By Alastair Macdonald and Francesco Guarascio
BRUSSELS (Reuters) – Italians used to love the euro. Now they are not so sure, voting for populist parties whose prospective government has spooked investors fearful that Italy might quit the monetary union.
It is a tale of a romance gone sour over two decades of monotony, as Italy’s economy has stagnated since it ditched the ever-devaluing lira for the EU’s newly minted common currency.
Mirroring that disenchantment, Germans who were reluctant to give up their beloved Deutschmark have seen their economy power forward since the euro was introduced in 1999 — and they have warmed to the now 19-nation currency, as Italians have cooled.
The European Commission has been tracking support across the EU for the euro in its Eurobarometer survey since the 1990s while its Eurostat statistics agency collates economic data.
(See graphic: https://tmsnrt.rs/2LaYB5w)
In 2000, with the euro a year old in bank accounts but still not in Europeans’ pockets as notes and coins, fully four Italians in five — 81 percent — thought it a good idea while only 50 percent of Germans were in favour of sharing their rock-solid mark with a country where an espresso cost 1,000 lire.

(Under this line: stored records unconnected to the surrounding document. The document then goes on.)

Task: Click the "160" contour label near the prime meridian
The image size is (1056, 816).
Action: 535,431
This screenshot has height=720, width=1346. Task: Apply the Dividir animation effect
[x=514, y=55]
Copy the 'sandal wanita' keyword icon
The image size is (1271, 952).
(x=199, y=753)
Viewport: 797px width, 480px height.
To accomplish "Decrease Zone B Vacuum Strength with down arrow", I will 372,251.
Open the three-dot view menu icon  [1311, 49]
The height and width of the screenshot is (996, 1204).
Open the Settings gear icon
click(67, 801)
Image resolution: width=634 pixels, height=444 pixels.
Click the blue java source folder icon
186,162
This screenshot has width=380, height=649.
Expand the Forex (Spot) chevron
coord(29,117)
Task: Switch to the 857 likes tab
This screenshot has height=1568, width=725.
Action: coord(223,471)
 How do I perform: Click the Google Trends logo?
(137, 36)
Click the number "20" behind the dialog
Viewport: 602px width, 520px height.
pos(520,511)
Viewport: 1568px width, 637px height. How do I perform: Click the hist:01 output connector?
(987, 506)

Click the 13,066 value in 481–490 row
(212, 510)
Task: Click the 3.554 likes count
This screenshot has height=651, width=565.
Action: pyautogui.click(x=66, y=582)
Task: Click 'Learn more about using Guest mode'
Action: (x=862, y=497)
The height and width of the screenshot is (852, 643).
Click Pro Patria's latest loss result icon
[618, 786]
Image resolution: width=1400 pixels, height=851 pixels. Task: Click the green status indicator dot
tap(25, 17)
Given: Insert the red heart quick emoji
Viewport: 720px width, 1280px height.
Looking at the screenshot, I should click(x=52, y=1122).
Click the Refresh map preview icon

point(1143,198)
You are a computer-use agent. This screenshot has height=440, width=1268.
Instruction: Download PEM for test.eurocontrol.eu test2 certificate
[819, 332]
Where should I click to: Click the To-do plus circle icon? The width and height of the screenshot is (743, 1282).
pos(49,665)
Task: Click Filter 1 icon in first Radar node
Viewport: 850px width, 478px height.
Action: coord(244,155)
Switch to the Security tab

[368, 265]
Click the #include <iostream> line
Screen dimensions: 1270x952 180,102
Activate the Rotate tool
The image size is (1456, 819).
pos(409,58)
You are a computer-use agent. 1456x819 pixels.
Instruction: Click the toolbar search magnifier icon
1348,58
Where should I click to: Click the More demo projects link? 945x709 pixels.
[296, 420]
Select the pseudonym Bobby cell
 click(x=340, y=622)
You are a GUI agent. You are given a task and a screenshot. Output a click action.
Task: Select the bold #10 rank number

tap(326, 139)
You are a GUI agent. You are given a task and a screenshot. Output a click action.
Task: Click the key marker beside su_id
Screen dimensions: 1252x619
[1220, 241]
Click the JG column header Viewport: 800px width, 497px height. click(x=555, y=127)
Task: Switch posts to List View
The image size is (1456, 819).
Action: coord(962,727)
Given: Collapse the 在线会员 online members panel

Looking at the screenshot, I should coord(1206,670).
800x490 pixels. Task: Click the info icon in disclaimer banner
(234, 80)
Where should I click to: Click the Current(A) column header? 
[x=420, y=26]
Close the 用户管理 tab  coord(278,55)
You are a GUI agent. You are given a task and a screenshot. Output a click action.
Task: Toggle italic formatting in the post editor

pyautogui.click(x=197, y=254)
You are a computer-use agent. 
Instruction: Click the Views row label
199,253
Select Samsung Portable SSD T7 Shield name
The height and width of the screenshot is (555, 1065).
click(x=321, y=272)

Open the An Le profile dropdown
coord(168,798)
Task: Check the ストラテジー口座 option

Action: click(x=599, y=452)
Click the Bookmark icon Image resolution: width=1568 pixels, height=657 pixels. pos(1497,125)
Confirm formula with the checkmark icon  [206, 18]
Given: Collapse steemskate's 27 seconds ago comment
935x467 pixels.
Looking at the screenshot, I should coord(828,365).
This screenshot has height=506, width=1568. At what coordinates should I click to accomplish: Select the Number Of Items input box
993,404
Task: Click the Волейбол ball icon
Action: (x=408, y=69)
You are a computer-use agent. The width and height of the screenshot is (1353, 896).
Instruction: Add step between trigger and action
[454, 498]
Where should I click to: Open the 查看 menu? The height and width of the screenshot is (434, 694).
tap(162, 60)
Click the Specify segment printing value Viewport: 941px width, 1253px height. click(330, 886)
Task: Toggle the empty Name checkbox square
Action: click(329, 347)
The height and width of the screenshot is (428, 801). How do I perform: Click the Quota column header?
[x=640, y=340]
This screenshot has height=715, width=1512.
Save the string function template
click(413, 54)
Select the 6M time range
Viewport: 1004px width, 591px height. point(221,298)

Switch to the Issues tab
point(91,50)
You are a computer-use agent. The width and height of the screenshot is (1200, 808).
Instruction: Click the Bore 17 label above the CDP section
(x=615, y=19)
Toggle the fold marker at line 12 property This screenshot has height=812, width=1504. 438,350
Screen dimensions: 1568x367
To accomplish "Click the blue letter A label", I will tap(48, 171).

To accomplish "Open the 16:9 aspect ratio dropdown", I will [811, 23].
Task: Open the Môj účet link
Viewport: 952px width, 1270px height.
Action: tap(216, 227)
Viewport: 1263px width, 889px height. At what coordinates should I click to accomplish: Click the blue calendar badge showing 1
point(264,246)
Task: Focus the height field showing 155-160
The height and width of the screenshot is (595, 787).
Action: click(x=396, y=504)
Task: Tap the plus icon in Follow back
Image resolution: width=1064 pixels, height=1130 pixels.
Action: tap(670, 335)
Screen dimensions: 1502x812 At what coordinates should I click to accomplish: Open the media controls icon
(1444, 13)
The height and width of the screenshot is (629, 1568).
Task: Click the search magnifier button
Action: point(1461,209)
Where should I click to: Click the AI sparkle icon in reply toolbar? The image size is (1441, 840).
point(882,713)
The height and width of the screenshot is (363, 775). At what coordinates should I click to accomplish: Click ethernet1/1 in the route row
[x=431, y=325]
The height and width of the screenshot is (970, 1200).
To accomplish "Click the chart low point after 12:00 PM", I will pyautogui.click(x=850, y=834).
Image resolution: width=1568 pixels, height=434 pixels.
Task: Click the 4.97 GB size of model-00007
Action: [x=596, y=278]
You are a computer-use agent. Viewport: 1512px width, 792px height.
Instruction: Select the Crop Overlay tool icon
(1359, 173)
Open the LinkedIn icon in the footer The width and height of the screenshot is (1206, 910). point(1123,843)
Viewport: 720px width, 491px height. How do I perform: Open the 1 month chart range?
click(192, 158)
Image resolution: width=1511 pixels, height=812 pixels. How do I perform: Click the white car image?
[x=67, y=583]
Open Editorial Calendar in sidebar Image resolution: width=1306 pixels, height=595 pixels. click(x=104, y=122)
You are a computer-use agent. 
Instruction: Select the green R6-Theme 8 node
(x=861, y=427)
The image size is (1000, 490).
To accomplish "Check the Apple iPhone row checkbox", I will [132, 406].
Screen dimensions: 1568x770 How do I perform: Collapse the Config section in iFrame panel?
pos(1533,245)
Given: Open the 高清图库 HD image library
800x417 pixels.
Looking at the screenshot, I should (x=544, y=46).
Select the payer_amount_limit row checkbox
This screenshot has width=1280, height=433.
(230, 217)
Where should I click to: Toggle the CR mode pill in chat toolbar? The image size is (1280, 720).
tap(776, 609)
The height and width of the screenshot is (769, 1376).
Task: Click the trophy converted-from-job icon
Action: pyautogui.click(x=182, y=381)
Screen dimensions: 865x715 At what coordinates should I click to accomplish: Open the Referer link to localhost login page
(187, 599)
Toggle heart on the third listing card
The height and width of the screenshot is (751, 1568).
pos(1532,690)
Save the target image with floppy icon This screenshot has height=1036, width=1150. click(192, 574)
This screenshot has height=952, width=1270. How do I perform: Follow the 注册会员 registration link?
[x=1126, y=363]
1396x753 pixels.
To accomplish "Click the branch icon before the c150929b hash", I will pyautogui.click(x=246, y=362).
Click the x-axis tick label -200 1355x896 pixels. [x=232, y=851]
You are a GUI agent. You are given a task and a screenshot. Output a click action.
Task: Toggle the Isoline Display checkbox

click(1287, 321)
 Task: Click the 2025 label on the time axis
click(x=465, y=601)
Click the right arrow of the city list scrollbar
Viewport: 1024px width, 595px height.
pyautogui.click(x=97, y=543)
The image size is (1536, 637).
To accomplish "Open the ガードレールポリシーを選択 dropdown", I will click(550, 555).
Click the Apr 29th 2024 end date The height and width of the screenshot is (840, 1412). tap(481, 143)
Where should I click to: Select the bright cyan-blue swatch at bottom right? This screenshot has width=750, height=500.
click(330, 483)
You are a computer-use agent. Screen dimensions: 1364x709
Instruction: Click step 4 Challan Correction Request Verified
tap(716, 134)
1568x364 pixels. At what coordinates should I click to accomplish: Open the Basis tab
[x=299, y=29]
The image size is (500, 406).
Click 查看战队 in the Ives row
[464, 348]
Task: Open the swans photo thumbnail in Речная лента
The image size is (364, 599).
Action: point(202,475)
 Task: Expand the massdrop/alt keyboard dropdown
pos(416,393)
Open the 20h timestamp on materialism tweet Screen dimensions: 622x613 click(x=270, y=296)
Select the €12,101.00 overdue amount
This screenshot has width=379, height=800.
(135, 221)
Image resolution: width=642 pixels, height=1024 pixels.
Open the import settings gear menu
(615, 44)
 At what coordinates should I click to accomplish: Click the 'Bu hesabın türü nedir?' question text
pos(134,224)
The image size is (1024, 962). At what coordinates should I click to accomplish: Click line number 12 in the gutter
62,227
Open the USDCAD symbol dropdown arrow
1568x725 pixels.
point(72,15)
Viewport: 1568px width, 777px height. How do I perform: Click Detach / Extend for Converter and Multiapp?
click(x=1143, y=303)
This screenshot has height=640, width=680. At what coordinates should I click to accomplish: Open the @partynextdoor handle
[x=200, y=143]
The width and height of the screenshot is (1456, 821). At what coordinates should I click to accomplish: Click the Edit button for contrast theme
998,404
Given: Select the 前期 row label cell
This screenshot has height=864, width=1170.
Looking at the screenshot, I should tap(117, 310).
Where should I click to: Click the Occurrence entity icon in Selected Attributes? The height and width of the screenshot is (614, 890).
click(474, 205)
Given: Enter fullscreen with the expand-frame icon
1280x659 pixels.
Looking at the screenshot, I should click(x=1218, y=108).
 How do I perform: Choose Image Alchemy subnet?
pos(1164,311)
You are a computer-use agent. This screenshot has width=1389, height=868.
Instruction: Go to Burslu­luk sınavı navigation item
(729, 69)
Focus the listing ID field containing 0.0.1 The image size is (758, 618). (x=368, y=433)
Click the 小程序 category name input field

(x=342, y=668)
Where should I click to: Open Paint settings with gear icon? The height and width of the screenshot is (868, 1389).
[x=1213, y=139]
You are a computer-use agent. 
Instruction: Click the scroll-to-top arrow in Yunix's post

For comparison among the three big economies which joined the euro zone, the French were somewhat middling, with two thirds of them seeing mainly benefits from giving up the franc.
Fast forward to today, and there is a dramatic turnaround, both in attitudes to the euro and the state of EU economies.
Italy’s national income has grown in real terms by just 3 percent since 2000, according to Eurostat’s measure of GDP at constant 2010 prices. Germans were fully 24 percent better off last year compared to 17 years earlier, the French 22 percent.
Over the same period, Italians’ support for the euro has plunged, to 59 percent in the last Eurobarometer survey in November. That, however, reflected an upturn from a lows of 53 percent hit in 2012-13, at the height of the debt crises in other euro states, and again in 2016 after Greece’s bankruptcy and an EU crisis over Mediterranean migrants rocked Italy.
Conversely, while French support is broadly steady, German backing for the euro has hit 80 percent, climbing steadily since its early days, when the reunited Germany’s economy was for a time Europe’s “sick man”. That, say some critics, is because Berlin has pressured the EU to run the euro for German benefit.
The anti-establishment 5-Star movement and the League have denounced the effect of euro membership on Italy and EU limits on public borrowing but they are not calling for a referendum on “Italexit” — two private polls on Thursday found that 60-72 percent of Italians still prefer to keep the euro.
EU officials say Italy can still benefit from the single currency but must reform its economy so that it can recover international competitiveness without having recourse to the currency devaluations on which it relied in the last century.